The current Sheet interface allows the retrieval of comments only by location (row,col). In XSLX files, it is easily possible to have a comment reference a cell that is not physically present in the file. Iterating over all rows and columns as reported by get{First,Last}RowNum and get{First,Last}CellNum with hence miss comments that reference positions in "null" rows as well as positions to the left/right of physically present cells in a given row. As discussed on poi-dev[1], I propose adding the following method to Sheet: /** * Returns all cell addresses of this sheet * having one or more comments associated. * @return A set of cell references (in no particular order). */ Set<String> getAllCellCommentRefs(); [1] http://mail-archives.apache.org/mod_mbox/poi-dev/201509.mbox/ajax/%3C55E84053.4080002%40erven.at%3E
Created attachment 33098 [details] Suggested patch Suggested patch with implementation for HSSF, XSSF and SXSSF.
I think a Set<CellAddress> would be better than Set<String> since it eliminates the burden of string parsing in client code. Unfortunately, the class CellAddress doesn't currently exist in POI. You don't want CellReference, since that has a concept of relative/absolute that doesn't apply here. You don't want CellRangeAddress since that forms an area defined by the top left and lower left cells. Taking a step back, can you get away with returning an array/list/iterator on the CellComment objects themselves instead of the anchors? I'm guessing the CellComment objects would be more useful to most people. If you need both, consider some kind of Map<CellAddress, CellComment>. If you end up writing a CellAddress class, there are a quite a few classes that could be updated with this higher-level data structure.

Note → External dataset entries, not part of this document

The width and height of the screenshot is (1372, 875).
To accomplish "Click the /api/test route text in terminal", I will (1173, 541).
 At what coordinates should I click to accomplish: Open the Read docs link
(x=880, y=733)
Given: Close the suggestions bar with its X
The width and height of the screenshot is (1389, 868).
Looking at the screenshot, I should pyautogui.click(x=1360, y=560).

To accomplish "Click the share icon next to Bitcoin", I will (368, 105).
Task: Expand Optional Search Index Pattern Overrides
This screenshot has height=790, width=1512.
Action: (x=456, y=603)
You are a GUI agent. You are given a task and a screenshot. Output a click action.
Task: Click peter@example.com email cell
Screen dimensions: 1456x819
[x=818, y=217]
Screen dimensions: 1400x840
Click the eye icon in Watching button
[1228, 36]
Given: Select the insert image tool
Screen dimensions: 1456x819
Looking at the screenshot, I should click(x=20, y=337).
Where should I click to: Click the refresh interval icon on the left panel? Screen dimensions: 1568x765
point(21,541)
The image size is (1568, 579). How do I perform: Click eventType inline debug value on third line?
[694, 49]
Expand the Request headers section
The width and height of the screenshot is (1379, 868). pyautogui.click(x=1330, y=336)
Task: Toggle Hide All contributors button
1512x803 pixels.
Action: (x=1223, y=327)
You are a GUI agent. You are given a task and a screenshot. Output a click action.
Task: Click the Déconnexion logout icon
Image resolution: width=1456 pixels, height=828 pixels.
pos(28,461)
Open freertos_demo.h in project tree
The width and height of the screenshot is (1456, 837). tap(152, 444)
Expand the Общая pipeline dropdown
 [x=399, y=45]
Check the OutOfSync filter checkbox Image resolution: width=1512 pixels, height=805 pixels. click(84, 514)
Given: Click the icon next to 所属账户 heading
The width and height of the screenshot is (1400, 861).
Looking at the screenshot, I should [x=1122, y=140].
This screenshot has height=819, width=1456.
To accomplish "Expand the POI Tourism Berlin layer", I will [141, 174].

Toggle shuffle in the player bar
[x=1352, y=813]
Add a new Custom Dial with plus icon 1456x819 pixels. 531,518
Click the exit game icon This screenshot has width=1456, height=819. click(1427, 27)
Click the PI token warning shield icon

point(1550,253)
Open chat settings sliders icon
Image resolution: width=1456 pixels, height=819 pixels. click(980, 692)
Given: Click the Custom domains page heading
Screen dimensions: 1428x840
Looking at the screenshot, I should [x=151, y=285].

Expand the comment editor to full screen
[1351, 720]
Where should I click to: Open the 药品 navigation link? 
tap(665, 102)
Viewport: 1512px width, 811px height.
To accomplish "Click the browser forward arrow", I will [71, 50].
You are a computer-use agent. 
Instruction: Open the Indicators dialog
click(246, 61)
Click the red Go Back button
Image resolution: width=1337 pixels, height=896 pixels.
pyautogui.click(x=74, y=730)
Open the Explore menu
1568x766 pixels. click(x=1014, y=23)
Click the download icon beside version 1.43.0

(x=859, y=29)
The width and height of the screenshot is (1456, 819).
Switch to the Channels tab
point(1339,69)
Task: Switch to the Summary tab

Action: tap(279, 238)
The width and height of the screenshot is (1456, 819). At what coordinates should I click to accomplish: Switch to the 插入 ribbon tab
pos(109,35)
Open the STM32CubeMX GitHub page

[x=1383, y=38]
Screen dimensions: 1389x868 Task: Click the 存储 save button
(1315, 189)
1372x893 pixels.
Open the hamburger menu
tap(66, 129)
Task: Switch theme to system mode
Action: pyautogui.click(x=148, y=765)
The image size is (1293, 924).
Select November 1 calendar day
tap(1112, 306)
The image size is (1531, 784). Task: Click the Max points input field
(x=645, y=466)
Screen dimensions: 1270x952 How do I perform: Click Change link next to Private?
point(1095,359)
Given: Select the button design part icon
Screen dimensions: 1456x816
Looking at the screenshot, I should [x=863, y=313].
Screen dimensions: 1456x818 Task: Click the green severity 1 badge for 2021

Created attachment 33143 [details] Suggested patch, version 2 Javen, thank you for your suggestions. I'll attach a new patch that includes a new class org.apache.poi.ss.util.CellAddress and now suggests a Sheet.getCellComments() with return type Map<CellAdress, Comment> method. Internally, XSSF's CommentsTable still uses String cell references (addresses, in fact) to manage the comments; on first sight, changing that is possible, but will bloat the patch. Also, I noticed that various XSSF implementation use CellReference(row,col) as a CellAddress replacement. I guess that's the places you meant that would also benefit from a switch to CellAddress ?
Created attachment 33144 [details] Suggested patch, version 2, with CellAdress extended usage Here's another version of the patch. XSSF's CommentsTable now also internally uses CellAddress objects to manage the comments, and hence a bunch of locations that previously used "String ref" were converted to "CellAdress ref".
Hi, is there any feedback/thoughts on the patches? Thanks! -hannes
Added in r1715743. Docs updated r1715746.
Disregard comment 6.
Updated CommentsTable in r1715784. Updated XSSFSheetXMLHandler in r1715794. Updated remainder of patch in r1715839, plus a unit test for Sheet.getCellComments. Docs and quick-guide updated in r1715840 and r1715842. Hannes, thanks for your contribution to the POI project! These changes should be available in the upcoming POI 3.14beta1 release.